● **Required tasks**:
1. In the passage on high-stakes testing, what position did Diane Ravitch hold under George W. Bush?
2. Continue the passage on high-stakes testing from its last sentence.

● **Document segment**:
● ● ● ● ●
Teachers, parents and students are pushing back against high-stakes testing, over-testing and the fantasy that education is made better by preparing for, conducting and evaluating tests.
As American Federation of Teachers president Randi Weingarten says: “The current accountability system has led districts to fixate on testing and sanctions, has squeezed out vital parts of the curriculum that are not subjected to testing, and has sacrificed much-needed learning time. That is not what high-performing countries do, and it is not what the United States should do.”
That’s an increasingly common sentiment, even among former advocates for testing-obsessed initiatives such as George W. Bush’s No Child Left Behind and Barack Obama’s Race to the Top. Diane Ravitch, who served as Bush’s assistant secretary of education, now says: “I had never imagined that the test would someday be turned into a blunt instrument to close schools—or to say whether teachers are good teachers or not—because I always knew children’s test scores are far more complicated than the way they’re being received today.”
How then should we “evaluate” teachers and schools?
The truth is that many measures exist, some structural and some practical.
● ● ● ● ●
● **Provided records**:
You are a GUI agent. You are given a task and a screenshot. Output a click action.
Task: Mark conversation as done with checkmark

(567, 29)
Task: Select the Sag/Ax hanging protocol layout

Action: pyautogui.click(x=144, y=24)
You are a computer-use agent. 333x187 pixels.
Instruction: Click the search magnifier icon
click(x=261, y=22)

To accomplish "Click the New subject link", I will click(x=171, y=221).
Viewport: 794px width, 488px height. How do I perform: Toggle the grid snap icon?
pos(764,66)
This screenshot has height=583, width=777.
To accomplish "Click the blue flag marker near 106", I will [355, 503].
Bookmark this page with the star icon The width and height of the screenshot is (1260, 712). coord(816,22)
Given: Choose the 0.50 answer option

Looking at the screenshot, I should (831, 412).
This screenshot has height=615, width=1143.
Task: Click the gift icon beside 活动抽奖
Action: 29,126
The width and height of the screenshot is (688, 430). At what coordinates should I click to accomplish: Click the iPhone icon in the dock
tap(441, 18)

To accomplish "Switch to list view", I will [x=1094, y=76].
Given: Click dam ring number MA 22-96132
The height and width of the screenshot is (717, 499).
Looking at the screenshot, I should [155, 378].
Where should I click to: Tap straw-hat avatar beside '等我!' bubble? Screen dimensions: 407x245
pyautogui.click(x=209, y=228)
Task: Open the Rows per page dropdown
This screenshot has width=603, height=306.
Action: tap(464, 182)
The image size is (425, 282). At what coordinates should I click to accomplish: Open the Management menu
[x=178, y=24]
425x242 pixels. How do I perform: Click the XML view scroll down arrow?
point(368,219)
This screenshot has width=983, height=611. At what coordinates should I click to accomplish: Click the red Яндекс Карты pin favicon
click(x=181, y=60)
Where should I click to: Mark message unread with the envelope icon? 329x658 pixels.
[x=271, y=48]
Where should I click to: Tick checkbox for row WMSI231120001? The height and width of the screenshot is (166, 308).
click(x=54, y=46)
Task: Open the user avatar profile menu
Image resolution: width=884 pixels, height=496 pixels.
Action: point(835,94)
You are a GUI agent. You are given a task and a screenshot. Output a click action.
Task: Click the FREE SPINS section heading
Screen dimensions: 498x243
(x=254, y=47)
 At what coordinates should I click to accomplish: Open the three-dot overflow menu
● ● ● ● ●
● **Answers in order**:
1. She served as Bush's assistant secretary of education.

2.
America asks a great deal of teachers. And while carefully developed and cautiously implemented testing can tell us a little, incidents and events can tell us a lot.
Take, for instance, the response to the winter weather that last week brought the Atlanta area to a standstill. State and local officials—led by Georgia Governor Nathan Deal—neglected warnings and failed to respond appropriately. Thousands of children were stranded overnight in schools, on buses and in firehouses and stores. Teachers and school employees were faced with an unexpected, and in some cases overwhelming, new demand on their time, their energy and their ingenuity. And they rose to it.
There are plenty of tales of humanity and heroism from last week. A cafeteria manager at an Atlanta-area high school made it home and then learned that hundreds of students were stranded at the school. Unable to drive a car on the gridlocked roads, he walked back to the school and prepared 800 dinners. The next morning, he prepared 800 breakfasts. Bus drivers cared for and comforted children.
All the stories mattered. But this one from an Atlanta Journal Constitution article published the morning after the storm stood out:
At Centennial High School in Roswell, about 33 students—most of them with special needs—slept in classrooms or on wrestling mats in the school’s media center after only five out of 50 buses arrived and students relied on their parents to get home.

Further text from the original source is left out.